Your assignment:
Check every line below for the string "Toggle". Copy the ones that have it.

Records drawn from a dataset:
***

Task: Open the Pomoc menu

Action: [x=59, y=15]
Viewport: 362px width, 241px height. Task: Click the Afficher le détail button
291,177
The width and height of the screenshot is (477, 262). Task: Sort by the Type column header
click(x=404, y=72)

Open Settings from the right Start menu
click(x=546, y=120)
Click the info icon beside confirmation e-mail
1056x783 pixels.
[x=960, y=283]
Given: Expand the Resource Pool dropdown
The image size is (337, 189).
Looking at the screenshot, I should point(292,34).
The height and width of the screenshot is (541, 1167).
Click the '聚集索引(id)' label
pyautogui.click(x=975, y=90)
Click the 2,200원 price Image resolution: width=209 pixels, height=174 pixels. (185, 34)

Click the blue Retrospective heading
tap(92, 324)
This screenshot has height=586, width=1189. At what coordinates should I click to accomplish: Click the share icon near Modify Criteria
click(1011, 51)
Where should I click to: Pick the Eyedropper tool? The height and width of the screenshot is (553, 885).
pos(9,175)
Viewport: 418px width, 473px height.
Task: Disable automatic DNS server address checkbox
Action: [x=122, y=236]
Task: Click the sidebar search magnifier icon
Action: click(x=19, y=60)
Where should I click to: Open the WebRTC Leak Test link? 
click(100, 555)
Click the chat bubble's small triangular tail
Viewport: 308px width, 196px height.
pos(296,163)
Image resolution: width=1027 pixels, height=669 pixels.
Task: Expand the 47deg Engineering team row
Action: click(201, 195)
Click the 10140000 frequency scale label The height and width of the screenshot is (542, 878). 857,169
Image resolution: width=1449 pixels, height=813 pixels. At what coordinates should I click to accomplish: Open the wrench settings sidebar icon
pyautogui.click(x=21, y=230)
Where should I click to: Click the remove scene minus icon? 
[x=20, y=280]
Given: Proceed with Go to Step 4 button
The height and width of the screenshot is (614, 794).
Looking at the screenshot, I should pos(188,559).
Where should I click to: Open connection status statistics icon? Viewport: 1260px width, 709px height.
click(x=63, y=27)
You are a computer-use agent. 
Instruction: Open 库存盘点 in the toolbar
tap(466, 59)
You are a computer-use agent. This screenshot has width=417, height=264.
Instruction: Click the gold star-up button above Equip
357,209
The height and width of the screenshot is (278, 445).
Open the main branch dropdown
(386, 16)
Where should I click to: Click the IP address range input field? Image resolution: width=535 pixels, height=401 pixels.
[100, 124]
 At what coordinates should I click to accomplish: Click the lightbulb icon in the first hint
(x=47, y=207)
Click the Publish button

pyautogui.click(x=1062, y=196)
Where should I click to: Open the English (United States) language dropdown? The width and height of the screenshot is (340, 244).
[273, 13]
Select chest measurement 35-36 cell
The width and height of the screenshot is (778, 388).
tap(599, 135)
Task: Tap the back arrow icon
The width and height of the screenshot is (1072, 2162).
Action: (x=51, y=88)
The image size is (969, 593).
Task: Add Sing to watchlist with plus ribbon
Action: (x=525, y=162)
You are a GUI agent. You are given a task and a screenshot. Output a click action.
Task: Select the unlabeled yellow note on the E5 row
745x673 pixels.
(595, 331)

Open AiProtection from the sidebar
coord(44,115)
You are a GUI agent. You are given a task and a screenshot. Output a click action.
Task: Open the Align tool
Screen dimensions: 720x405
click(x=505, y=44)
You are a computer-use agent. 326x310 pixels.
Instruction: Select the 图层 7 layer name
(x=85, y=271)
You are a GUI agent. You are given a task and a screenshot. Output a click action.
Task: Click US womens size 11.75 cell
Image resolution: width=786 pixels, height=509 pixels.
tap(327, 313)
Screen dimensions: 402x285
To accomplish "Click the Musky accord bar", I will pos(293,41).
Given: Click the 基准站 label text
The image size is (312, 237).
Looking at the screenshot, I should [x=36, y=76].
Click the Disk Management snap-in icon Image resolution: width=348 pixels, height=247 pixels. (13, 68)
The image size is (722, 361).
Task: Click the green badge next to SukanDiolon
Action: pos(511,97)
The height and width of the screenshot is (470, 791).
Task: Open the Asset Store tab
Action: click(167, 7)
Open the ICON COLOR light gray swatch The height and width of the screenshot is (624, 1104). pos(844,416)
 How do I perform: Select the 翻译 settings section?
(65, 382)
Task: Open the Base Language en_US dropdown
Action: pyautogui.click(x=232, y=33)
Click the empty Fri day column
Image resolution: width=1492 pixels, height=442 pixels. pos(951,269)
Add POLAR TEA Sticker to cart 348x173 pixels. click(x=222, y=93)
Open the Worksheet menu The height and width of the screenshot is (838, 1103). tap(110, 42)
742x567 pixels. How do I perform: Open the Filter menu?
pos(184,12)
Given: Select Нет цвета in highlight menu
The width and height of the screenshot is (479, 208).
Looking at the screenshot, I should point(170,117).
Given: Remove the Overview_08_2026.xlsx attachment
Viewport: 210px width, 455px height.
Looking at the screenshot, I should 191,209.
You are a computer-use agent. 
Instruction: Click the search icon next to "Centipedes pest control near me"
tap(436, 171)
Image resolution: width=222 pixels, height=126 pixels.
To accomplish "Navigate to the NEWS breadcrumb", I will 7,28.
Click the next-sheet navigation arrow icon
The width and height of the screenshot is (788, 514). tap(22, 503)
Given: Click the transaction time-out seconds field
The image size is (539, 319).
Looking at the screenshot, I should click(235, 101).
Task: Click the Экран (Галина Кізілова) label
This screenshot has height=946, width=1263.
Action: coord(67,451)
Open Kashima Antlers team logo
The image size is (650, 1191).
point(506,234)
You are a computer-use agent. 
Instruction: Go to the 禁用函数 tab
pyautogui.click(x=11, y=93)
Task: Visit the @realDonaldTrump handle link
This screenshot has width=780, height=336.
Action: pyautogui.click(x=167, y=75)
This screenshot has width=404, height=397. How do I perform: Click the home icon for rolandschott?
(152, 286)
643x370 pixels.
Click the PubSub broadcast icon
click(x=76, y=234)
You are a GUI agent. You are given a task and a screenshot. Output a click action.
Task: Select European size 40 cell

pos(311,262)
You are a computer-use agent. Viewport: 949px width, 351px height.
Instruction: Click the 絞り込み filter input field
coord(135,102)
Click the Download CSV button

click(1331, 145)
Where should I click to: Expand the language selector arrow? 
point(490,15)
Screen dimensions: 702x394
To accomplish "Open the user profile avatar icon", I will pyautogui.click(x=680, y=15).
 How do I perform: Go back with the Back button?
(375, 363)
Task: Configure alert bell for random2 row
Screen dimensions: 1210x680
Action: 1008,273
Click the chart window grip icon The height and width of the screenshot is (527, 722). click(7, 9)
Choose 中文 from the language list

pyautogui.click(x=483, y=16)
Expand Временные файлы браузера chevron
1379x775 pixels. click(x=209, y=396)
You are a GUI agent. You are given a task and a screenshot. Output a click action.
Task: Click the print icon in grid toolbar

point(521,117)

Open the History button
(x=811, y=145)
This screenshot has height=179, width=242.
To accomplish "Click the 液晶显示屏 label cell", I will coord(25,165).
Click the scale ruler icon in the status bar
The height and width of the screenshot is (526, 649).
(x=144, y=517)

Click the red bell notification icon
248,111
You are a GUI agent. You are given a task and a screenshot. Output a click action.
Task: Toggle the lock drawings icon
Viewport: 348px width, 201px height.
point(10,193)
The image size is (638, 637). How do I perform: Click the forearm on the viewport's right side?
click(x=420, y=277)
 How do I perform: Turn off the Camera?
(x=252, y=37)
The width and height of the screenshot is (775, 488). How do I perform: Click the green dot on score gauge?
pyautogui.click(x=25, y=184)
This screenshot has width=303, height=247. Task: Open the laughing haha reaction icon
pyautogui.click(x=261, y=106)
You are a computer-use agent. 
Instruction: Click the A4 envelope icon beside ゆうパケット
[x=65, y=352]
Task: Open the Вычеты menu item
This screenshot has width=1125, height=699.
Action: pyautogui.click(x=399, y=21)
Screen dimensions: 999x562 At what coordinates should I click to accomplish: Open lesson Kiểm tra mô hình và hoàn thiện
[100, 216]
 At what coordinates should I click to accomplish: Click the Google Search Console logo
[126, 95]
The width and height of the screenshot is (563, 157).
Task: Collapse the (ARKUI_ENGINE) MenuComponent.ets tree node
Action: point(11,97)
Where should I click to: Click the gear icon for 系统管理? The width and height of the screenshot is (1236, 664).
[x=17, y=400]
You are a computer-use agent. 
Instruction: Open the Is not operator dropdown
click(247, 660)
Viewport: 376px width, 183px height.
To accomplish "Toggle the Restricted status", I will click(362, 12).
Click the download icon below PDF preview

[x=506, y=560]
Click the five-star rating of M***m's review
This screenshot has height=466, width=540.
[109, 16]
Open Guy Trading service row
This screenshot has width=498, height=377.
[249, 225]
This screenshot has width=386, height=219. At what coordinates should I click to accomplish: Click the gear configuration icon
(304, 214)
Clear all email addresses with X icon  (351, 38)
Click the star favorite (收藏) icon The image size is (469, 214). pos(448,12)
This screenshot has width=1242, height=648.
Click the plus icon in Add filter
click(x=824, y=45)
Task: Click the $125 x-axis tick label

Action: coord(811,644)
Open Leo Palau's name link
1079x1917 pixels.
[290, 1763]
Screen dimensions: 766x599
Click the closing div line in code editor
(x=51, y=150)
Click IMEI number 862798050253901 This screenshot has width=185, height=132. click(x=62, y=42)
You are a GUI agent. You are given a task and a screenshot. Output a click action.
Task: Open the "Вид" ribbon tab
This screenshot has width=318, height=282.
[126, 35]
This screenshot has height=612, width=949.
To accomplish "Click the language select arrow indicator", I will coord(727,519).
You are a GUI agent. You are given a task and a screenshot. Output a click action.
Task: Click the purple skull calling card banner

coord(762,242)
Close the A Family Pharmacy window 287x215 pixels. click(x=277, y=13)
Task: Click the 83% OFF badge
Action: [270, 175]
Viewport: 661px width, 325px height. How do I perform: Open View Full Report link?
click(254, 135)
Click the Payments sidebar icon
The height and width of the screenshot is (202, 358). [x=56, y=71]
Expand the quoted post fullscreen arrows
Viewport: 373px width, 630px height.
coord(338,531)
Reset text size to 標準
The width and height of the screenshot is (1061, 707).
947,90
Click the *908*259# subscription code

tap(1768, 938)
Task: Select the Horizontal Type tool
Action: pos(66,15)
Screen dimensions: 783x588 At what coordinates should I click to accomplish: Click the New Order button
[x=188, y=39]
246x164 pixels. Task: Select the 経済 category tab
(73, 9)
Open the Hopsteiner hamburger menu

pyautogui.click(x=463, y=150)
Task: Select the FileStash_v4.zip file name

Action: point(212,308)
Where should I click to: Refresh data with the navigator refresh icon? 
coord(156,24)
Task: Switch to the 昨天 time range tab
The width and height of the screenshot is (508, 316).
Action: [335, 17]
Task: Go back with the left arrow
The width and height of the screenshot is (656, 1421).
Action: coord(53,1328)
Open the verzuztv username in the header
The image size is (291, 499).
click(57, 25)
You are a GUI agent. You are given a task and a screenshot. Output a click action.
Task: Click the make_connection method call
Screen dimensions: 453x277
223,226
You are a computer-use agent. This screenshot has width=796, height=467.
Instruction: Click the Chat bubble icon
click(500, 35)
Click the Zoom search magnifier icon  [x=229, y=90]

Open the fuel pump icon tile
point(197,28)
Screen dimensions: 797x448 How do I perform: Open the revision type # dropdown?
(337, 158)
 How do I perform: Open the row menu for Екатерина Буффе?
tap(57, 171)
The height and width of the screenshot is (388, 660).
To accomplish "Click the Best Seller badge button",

***

Task answer:
Task: Toggle the lock drawings icon
To accomplish "Toggle the Restricted status", I will click(362, 12).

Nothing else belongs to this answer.